Pierre Paillard is a small grower‐producer of Champagnes located in the Grand Cru village of Bouzy. Since Antoine Paillard bought vineyards there in 1768, the Paillard family has been cultivating vines in this prestigious village, and today, Antoine and Quentin Paillard represent the eighth generation in the family and the fourth generation to produce, and bottle the wines under their family name.
Bouzy is one of the 17 villages in the Champagne region that has been classified as Grand Cru, the highest classification that can be awarded. It is renowned for producing some of the finest Pinot Noir in all of Champagne as its situation on the south‐facing side of the Montagne de Reims is ideal for the difficult to ripen Pinot Noir grape. The wines of Bouzy tend to be more rich and powerful with expressive noses, and as Antoine Paillard says, the challenge for them in Bouzy is not achieving ripeness as is the case in much of the Champagne region, but rather maintaining balance and freshness.
The Paillard estate covers 11 hectares, all planted entirely in the Grand Cru of Bouzy. Unlike most others in this village, the Paillard vineyards are planted with 40% Chardonnay. They farm as organic as Mother Nature allows and never use herbicides in their vineyards.
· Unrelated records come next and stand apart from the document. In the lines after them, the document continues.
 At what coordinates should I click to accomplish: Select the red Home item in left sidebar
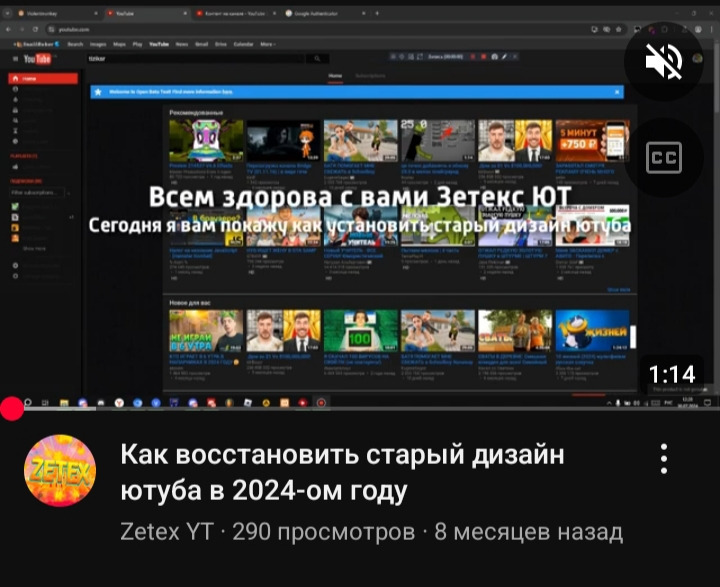45,78
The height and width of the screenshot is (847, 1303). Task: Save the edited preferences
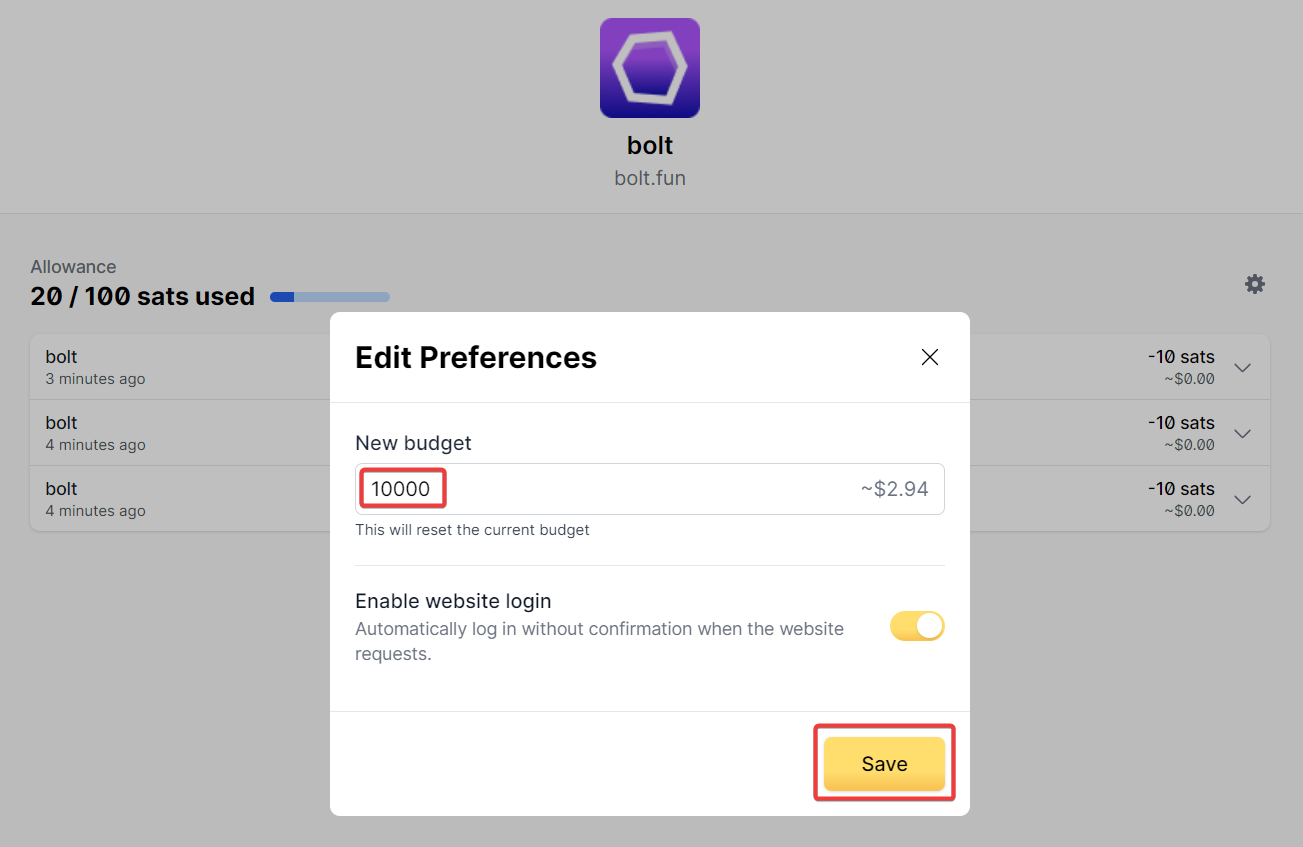(x=884, y=764)
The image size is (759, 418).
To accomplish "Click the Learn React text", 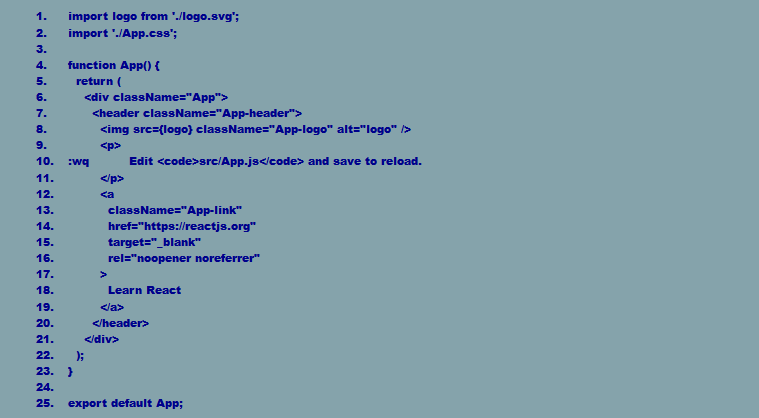I will tap(144, 290).
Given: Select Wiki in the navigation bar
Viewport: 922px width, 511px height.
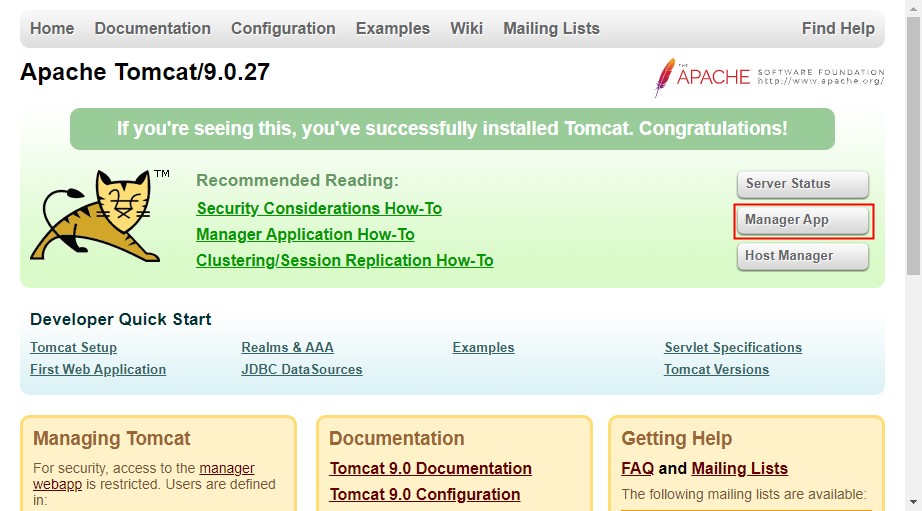Looking at the screenshot, I should tap(466, 29).
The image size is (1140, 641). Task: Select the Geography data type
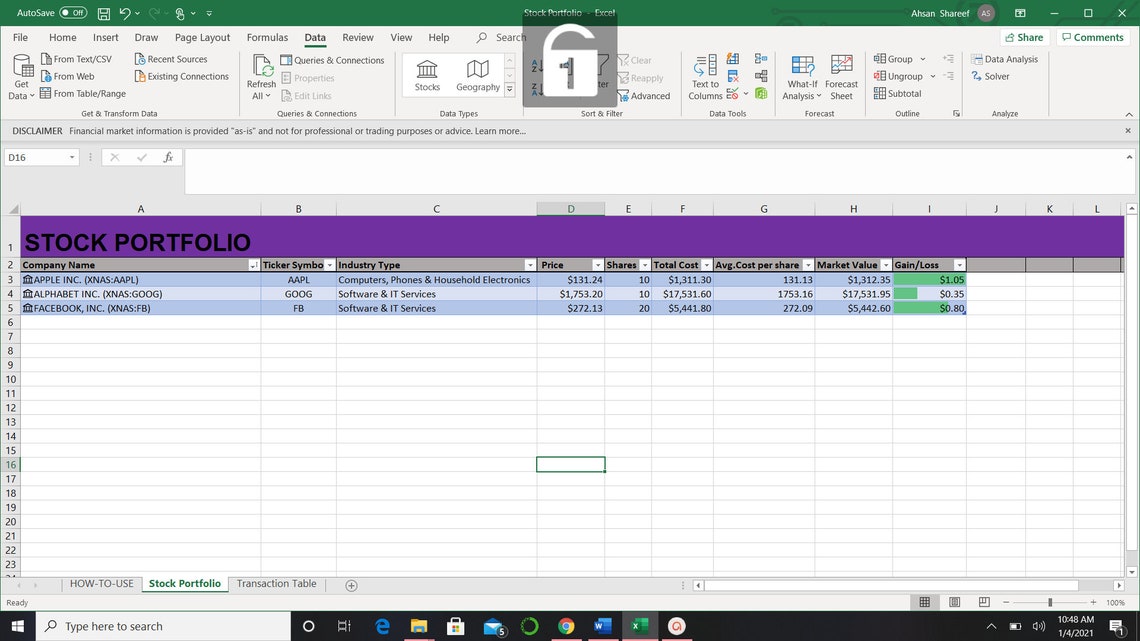[477, 75]
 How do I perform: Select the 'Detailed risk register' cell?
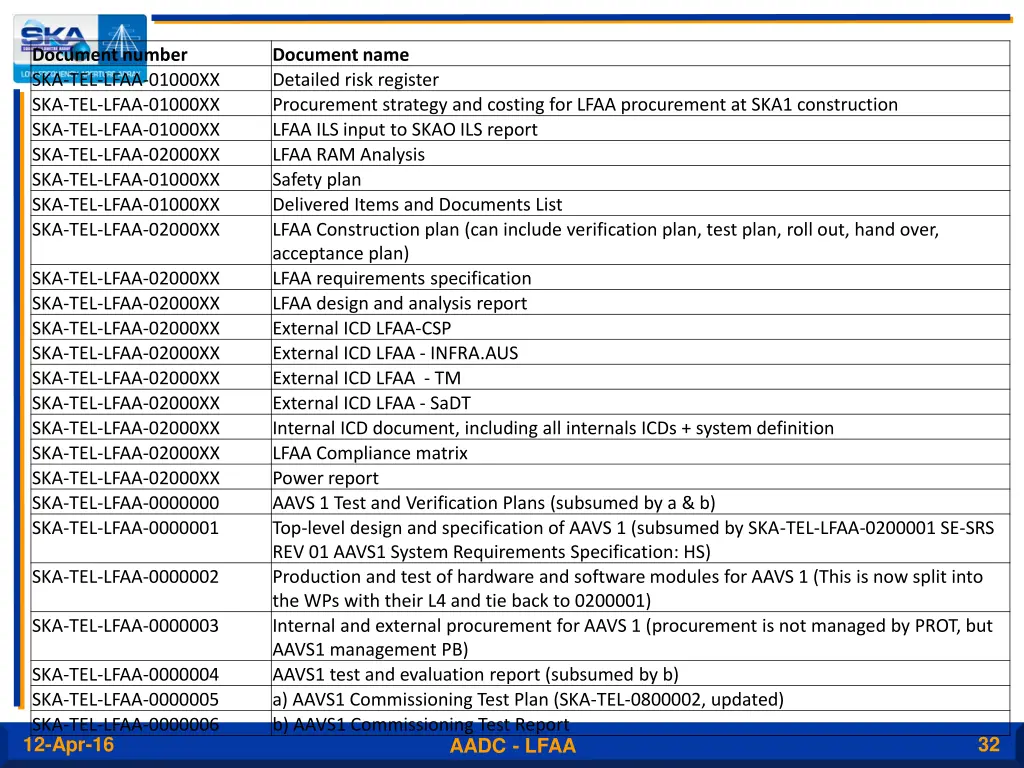355,80
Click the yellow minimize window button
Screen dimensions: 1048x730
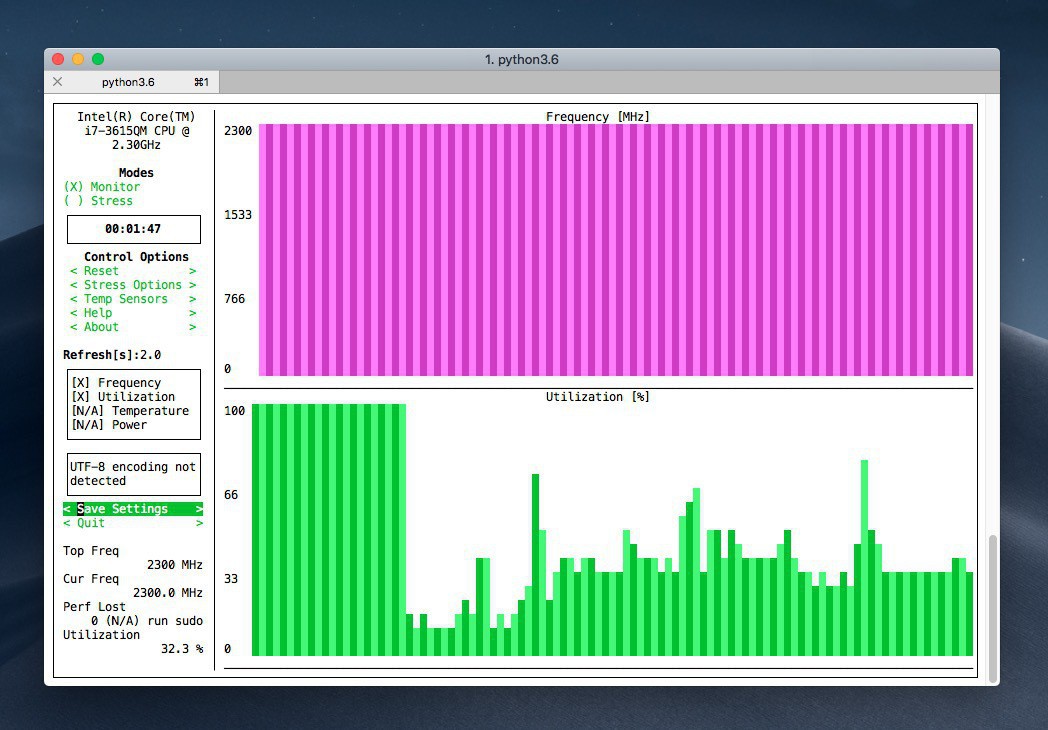(x=78, y=59)
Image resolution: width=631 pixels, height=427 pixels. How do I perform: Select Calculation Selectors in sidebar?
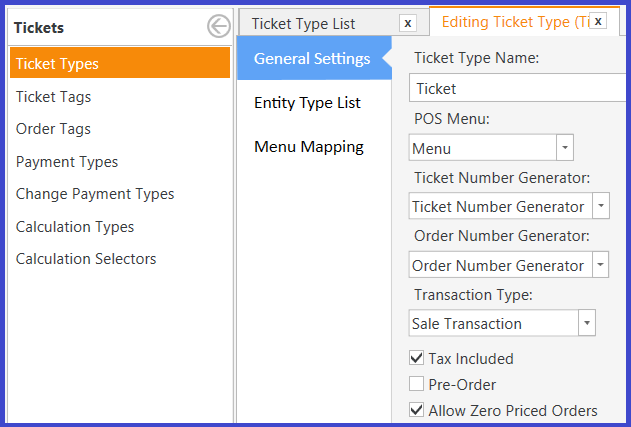[86, 259]
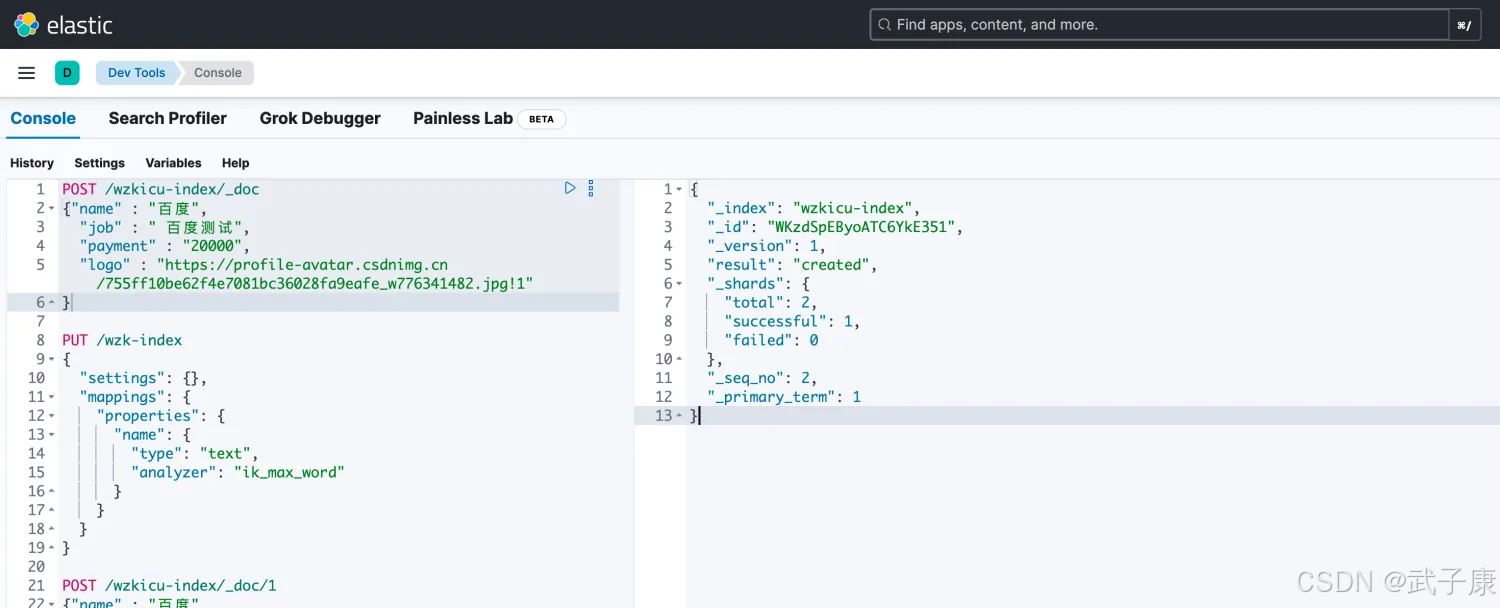The width and height of the screenshot is (1500, 608).
Task: Collapse the mappings block at line 11
Action: 52,397
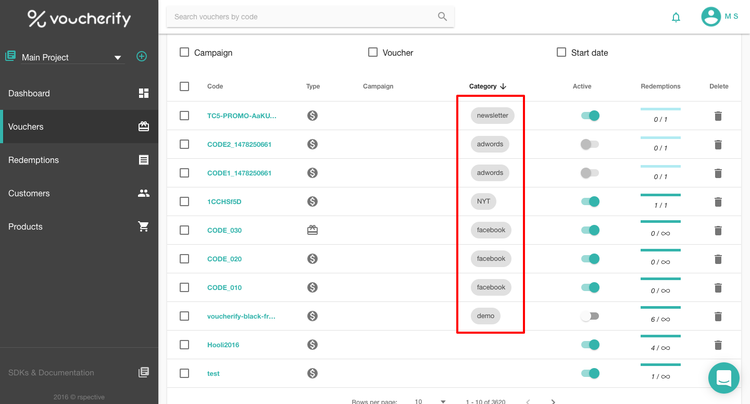
Task: Click the search magnifier icon
Action: [x=442, y=17]
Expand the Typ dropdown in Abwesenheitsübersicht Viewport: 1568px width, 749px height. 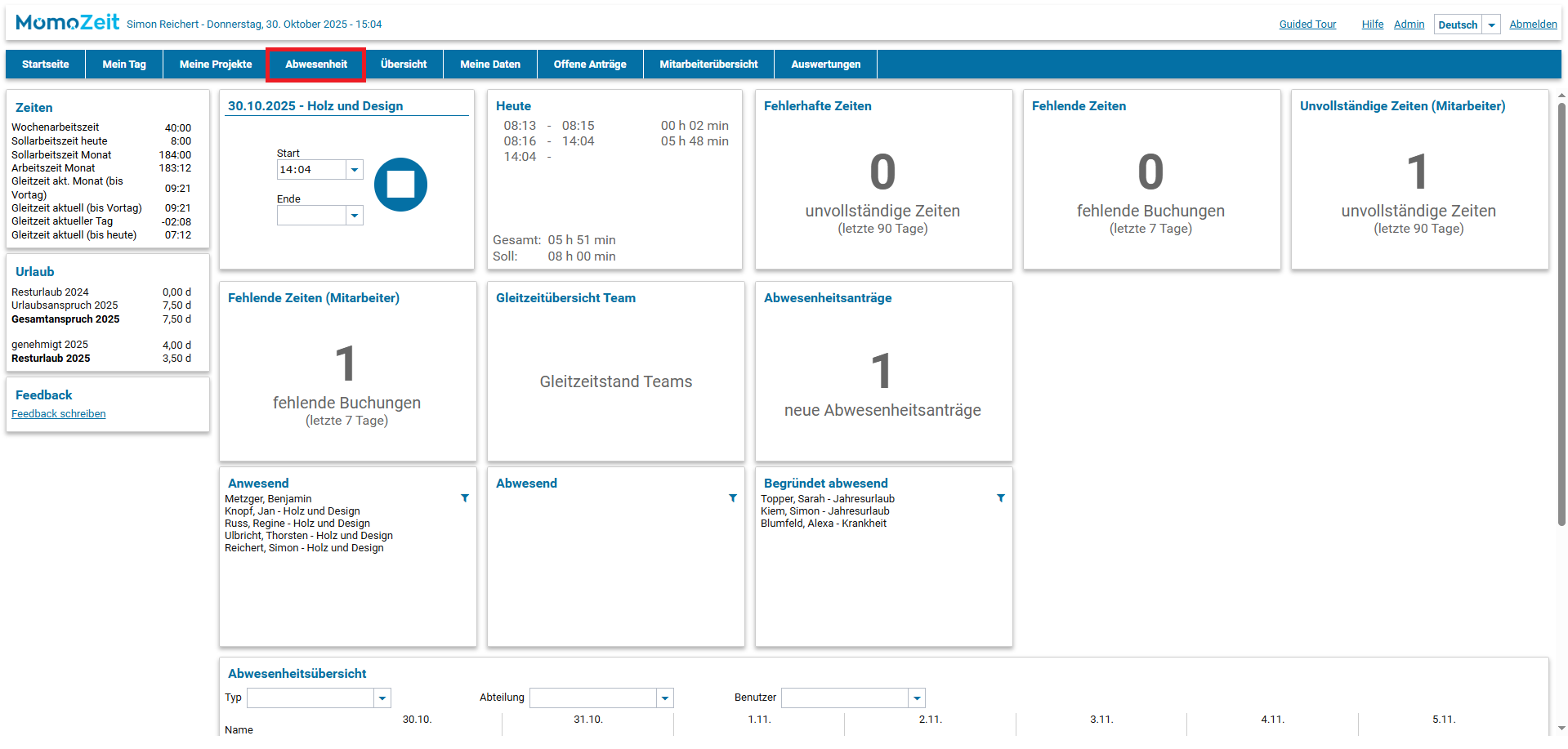pyautogui.click(x=382, y=698)
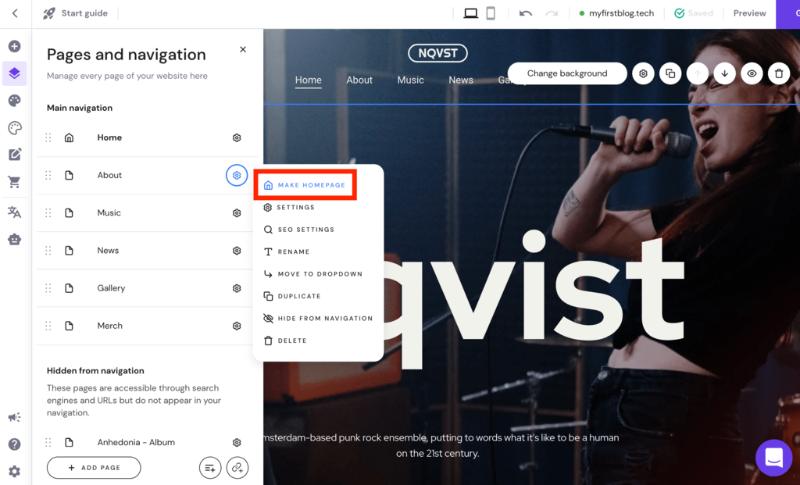This screenshot has width=800, height=485.
Task: Open the live chat bubble
Action: 773,457
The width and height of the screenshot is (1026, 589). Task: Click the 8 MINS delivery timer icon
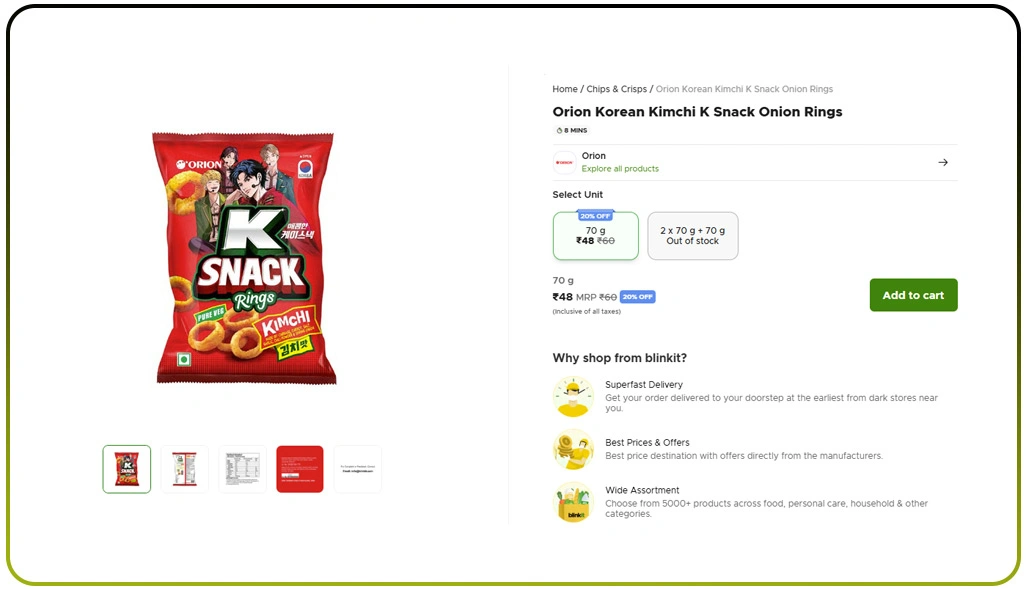click(559, 130)
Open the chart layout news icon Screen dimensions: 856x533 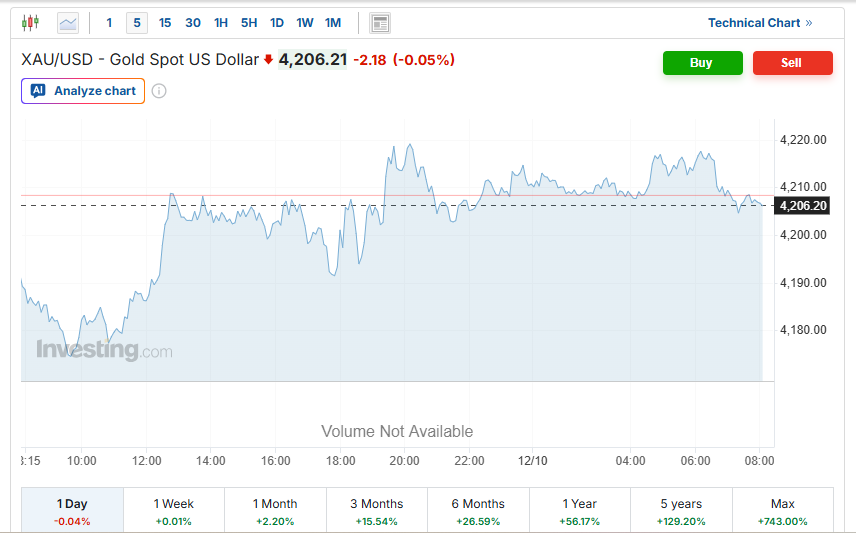(379, 23)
They firmly believe that the greatest wines are made in the vineyard and rigorous work is done here to ensure grapes that have the maximum ripeness possible, while maintain good balance and acidity.
For the vinification, each plot is harvested and vinified separately in stainless steel vats. Fermentation is carried out at lower temperatures to retain the aromatics and the wines are kept in tank on their fine lees until the spring. Then starts a long process of tasting and blending. This is a unique moment shared only by the winemakers of the House (Benoît, Antoine and Quentin). Each plot is tasted, marked and commented upon until each person has a perfect feel for the profile of the year. Tests and blind tastings continue until the final choice: The creation of each cuvée. In June they are put into bottle for the second fermentation and kept in their 19th century cellars for a minimum of 3 years and as much as 10 years before being disgorged.
Pierre Paillard produces five cuvées. There are two non‐vintage Champagnes, the Brut Grand Cru which is generally a blend of two years and comprised of 60% Pinot Noir and 40% Chardonnay, and the Brut Rosé with a base of 70% Chardonnay, 23% Pinot Noir, and 7% Bouzy rouge. There are also three vintage wines, a Blanc de Noirs from a single .8 acre parcel called “Les Maillerettes” planted in 1970, a Blanc de Blancs from a single 1.5 acre parcel called “Les Mottelettes” planted in 1961, and finally the vintage wine that is only made in the best years and aged for seven to ten years before being disgorged. All wines are finished at relatively low dosage and vary according to the vintage but generally are between 3 – 6 g/L.